-- RECORD SET follows --

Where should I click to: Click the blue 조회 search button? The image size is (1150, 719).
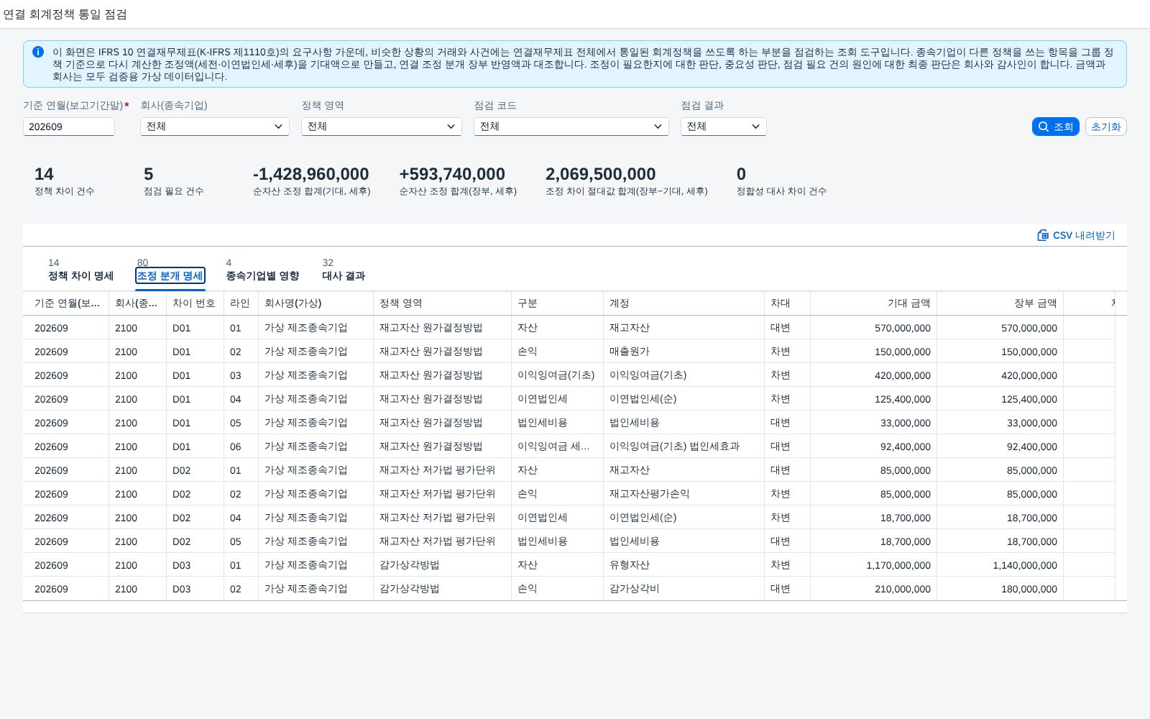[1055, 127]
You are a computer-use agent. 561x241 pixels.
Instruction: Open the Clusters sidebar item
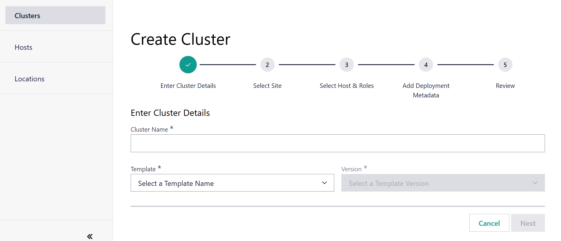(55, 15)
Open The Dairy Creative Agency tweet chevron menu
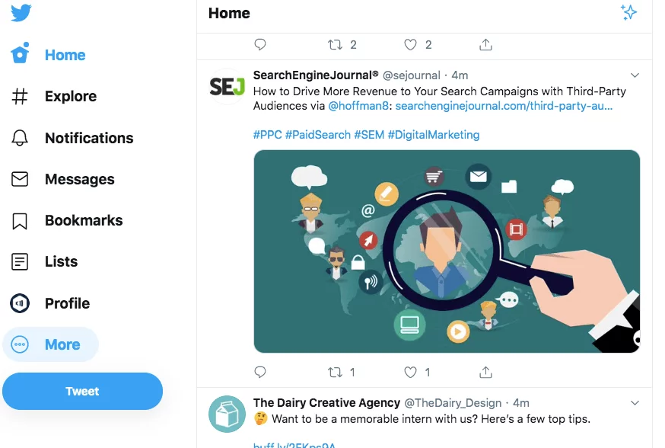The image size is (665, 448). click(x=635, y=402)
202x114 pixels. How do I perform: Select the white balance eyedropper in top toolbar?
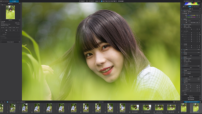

-- RECORD SET concluded --

» **EXERCISE PROMPT**
Only lines holding "pixels" are wanted; copy all of them from the listing.

» **SOLUTION TO THIS EXERCISE**
You are a computer-use agent. 561x241 pixels.
202x114 pixels. How do I perform: Select the white balance eyedropper in top toolbar?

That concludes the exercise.